ORIXÁS, ÁGUAS E GENERAIS

ZERO HORA 07 de junho de 2013 | N° 17455

ARTIGOS


Alexandre Bach*



Meu avô é um fichado. Um agitador na mira do Dops. Meu avô, Waldemar Manoel Espíndola. Nascido em setembro de 1925 e criado em Tramandaí, onde sustentou a família como pescador. Morto há 36 anos. Está lá, registrado numa cartolina amarelada pelo tempo, com o nome perpetuado por uma clássica máquina de escrever.

Nada como um sábado de chuva, um computador e o fantástico trabalho de colegas de Zero Hora para descobrir esse passado da família. Vai clicando e, de repente, a realidade: o teu avô, pai da tua mãe, um senhor alto, forte e calvo, era um quase terrorista na visão do governo gaúcho que respaldou a ditadura brasileira.

Confesso que senti orgulho. Lembro bem do vô Waldemar, apesar dos poucos anos de convivência que tivemos. Ensinou os netos a nadar, para que sempre soubessem enfrentar as águas. Nadar, hábito que mantenho até hoje e que me salvou de um infarto. Não era de aceitar as coisas ruins assim na maior e lutava pelo que considerava justo, enfrentando fosse quem fosse para que o certo restasse restituído. Mas daí a ser eleito como “um perigo para a sociedade”, como imbecilmente justificava o Dops para bisbilhotar e, em muitos tristes casos, acabar com a vida de pessoas, faltou muito. Fico imaginando quantos crimes seus agentes não cometeram por conta dessa visão oficial assassina.

Tentei relembrar a vida do Waldemar para encontrar algum fato que pudesse justificar o interesse do Dops. Por que tamanha preocupação? Lembrei de uma notória história de família contada até hoje por minha mãe. Ocorrida num terreiro de umbanda. Católico fervoroso, o velho foi arrastado a contragosto para o local por uns parentes que o visitavam. A sessão começou e, a todo momento, alguém caía, possuí-do por uma entidade. Waldemar se levantou do seu canto e desafiou: queria que todos aquelas entidades o atacassem naquele momento. Silêncio no terreiro. Cada um saiu para um lado, a sessão acabou, e o velho ficou lá em pé, sozinho.

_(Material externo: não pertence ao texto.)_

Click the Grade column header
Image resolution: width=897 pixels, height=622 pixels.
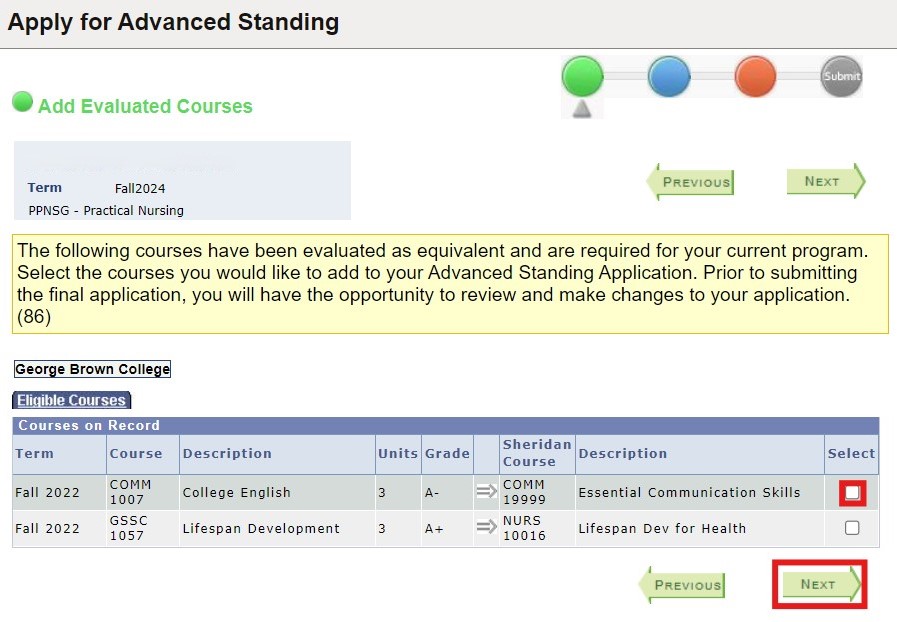coord(447,453)
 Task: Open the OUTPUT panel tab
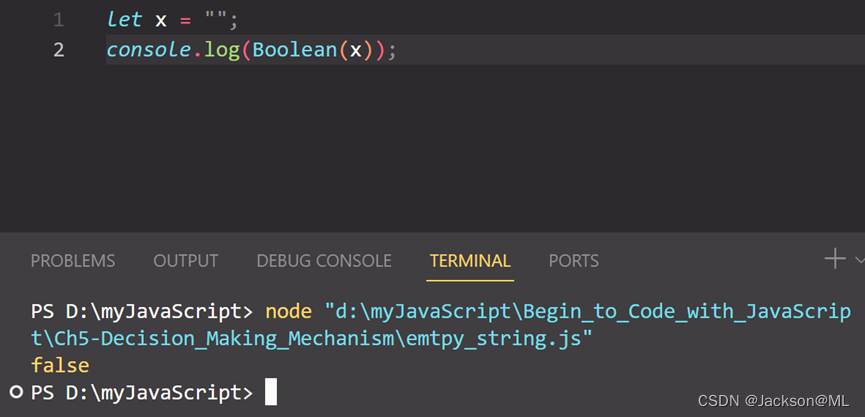pyautogui.click(x=185, y=261)
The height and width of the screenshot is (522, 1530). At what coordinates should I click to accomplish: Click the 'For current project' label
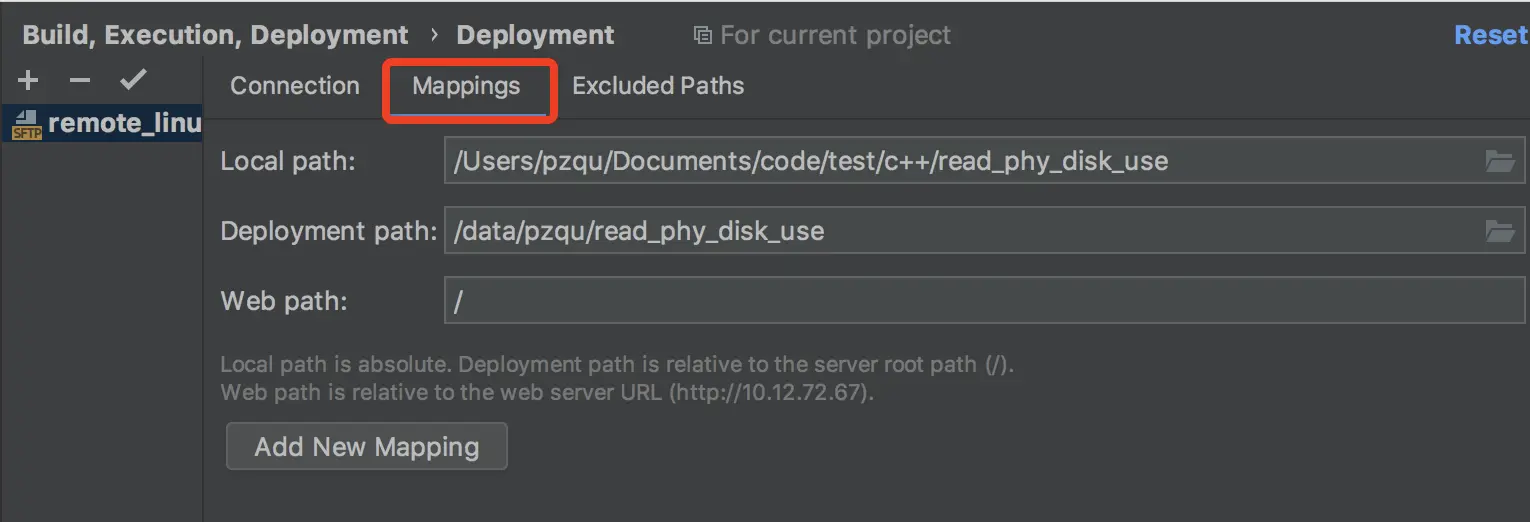pyautogui.click(x=836, y=36)
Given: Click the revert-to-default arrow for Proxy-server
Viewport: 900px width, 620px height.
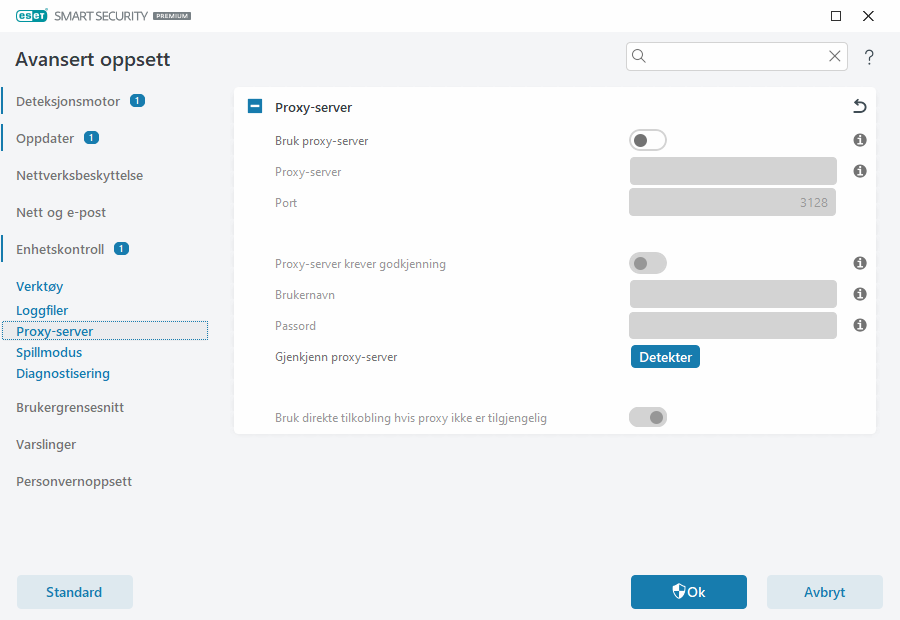Looking at the screenshot, I should pos(858,106).
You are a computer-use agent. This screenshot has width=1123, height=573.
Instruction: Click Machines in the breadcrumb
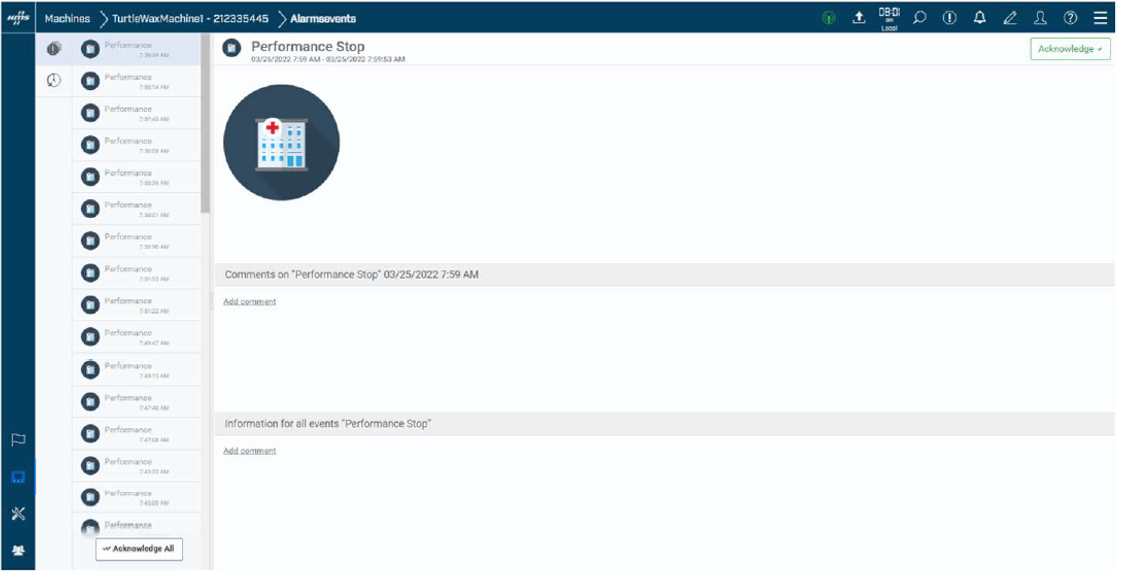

Se não for por esse fato, a ficha deve ser por outro motivo, também outra história familiar. Com um grupo de colegas pescadores, meu avô usou as mãos para cavar o que é hoje o Rio Tramandaí que nós conhecemos, ligando o mar à Lagoa de Tramandaí, marcando o limite com Imbé. Na época, meados do século 20, a abertura da barra do rio variava ao sabor das ondas do Atlântico, dificultando a saída para a pesca em alto-mar. Munido de pás, um grupo de pescadores enfrentou a natureza e cavou o canal, ligando as duas águas e fixando a barra. Essa história me foi contada por uma testemunha: minha avó, que, com as demais esposas, assistiu à epopeia das margens, levando água e comida aos maridos.

A resposta para minhas dúvidas está em branco. Na ficha do velho, nada está escrito, além dos dados básicos de identificação. Qualquer observação feita pelo Dops nunca chegou ao papel acartonado. Mas imagino o que amedrontou essa gente da Polícia Civil gaúcha: se ali estava um homem que desafiava os orixás e enfrentava a fúria da natureza, encarar generais de plantão era barbada para o velho Waldemar.